■ TASK ITEM
Give back every entry below, exactly as written.

■ SOURCE RECORDS

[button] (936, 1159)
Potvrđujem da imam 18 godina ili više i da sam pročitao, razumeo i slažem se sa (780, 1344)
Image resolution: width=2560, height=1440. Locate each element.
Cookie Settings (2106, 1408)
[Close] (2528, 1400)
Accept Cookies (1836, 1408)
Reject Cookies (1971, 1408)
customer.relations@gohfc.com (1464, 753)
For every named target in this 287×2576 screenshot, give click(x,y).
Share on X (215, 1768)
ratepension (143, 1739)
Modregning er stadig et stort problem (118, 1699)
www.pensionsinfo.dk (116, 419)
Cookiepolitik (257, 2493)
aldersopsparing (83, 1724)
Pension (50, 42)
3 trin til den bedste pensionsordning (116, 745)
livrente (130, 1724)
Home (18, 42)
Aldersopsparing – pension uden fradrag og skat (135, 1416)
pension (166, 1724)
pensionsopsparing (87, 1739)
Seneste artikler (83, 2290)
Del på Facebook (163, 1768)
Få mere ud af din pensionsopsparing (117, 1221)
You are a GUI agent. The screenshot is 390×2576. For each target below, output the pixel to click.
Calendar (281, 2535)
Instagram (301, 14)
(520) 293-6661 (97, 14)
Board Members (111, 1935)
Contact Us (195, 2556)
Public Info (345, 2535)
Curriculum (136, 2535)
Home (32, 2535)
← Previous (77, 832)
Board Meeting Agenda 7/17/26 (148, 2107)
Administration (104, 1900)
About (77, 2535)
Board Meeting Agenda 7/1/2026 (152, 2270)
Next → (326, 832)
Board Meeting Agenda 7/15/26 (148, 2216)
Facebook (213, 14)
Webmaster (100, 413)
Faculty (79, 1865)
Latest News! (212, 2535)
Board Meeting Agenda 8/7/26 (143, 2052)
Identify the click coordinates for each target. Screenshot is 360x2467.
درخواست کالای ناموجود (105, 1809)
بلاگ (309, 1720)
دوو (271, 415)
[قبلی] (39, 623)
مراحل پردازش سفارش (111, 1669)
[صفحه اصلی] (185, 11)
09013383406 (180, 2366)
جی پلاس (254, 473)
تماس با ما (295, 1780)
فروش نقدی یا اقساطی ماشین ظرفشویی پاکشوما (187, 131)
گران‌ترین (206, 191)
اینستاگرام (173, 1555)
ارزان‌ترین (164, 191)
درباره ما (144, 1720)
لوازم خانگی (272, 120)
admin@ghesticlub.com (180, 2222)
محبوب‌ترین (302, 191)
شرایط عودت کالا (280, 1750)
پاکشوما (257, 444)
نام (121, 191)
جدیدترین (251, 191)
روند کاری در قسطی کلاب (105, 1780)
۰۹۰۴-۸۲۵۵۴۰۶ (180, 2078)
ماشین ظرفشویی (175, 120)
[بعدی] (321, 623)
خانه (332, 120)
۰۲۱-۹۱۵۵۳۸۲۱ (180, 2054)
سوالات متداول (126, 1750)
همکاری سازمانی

■ SOLUTION FOR THIS TASK
[button] (936, 1159)
Potvrđujem da imam 18 godina ili više i da sam pročitao, razumeo i slažem se sa (780, 1344)
Image resolution: width=2560, height=1440. Locate each element.
Cookie Settings (2106, 1408)
[Close] (2528, 1400)
Accept Cookies (1836, 1408)
Reject Cookies (1971, 1408)
customer.relations@gohfc.com (1464, 753)
For every named target in this 287×2576 screenshot, give click(x,y).
Share on X (215, 1768)
ratepension (143, 1739)
Modregning er stadig et stort problem (118, 1699)
www.pensionsinfo.dk (116, 419)
Cookiepolitik (257, 2493)
aldersopsparing (83, 1724)
Pension (50, 42)
3 trin til den bedste pensionsordning (116, 745)
livrente (130, 1724)
Home (18, 42)
Aldersopsparing – pension uden fradrag og skat (135, 1416)
pension (166, 1724)
pensionsopsparing (87, 1739)
Seneste artikler (83, 2290)
Del på Facebook (163, 1768)
Få mere ud af din pensionsopsparing (117, 1221)
You are a GUI agent. The screenshot is 390×2576. For each target below, output the pixel to click.
Calendar (281, 2535)
Instagram (301, 14)
(520) 293-6661 (97, 14)
Board Members (111, 1935)
Contact Us (195, 2556)
Public Info (345, 2535)
Curriculum (136, 2535)
Home (32, 2535)
← Previous (77, 832)
Board Meeting Agenda 7/17/26 (148, 2107)
Administration (104, 1900)
About (77, 2535)
Board Meeting Agenda 7/1/2026 (152, 2270)
Next → (326, 832)
Board Meeting Agenda 7/15/26 (148, 2216)
Facebook (213, 14)
Webmaster (100, 413)
Faculty (79, 1865)
Latest News! (212, 2535)
Board Meeting Agenda 8/7/26 (143, 2052)
Identify the click coordinates for each target. Screenshot is 360x2467.
درخواست کالای ناموجود (105, 1809)
بلاگ (309, 1720)
دوو (271, 415)
[قبلی] (39, 623)
مراحل پردازش سفارش (111, 1669)
[صفحه اصلی] (185, 11)
09013383406 (180, 2366)
جی پلاس (254, 473)
تماس با ما (295, 1780)
فروش نقدی یا اقساطی ماشین ظرفشویی پاکشوما (187, 131)
گران‌ترین (206, 191)
اینستاگرام (173, 1555)
ارزان‌ترین (164, 191)
درباره ما (144, 1720)
لوازم خانگی (272, 120)
admin@ghesticlub.com (180, 2222)
محبوب‌ترین (302, 191)
شرایط عودت کالا (280, 1750)
پاکشوما (257, 444)
نام (121, 191)
جدیدترین (251, 191)
روند کاری در قسطی کلاب (105, 1780)
۰۹۰۴-۸۲۵۵۴۰۶ (180, 2078)
ماشین ظرفشویی (175, 120)
[بعدی] (321, 623)
خانه (332, 120)
۰۲۱-۹۱۵۵۳۸۲۱ (180, 2054)
سوالات متداول (126, 1750)
همکاری سازمانی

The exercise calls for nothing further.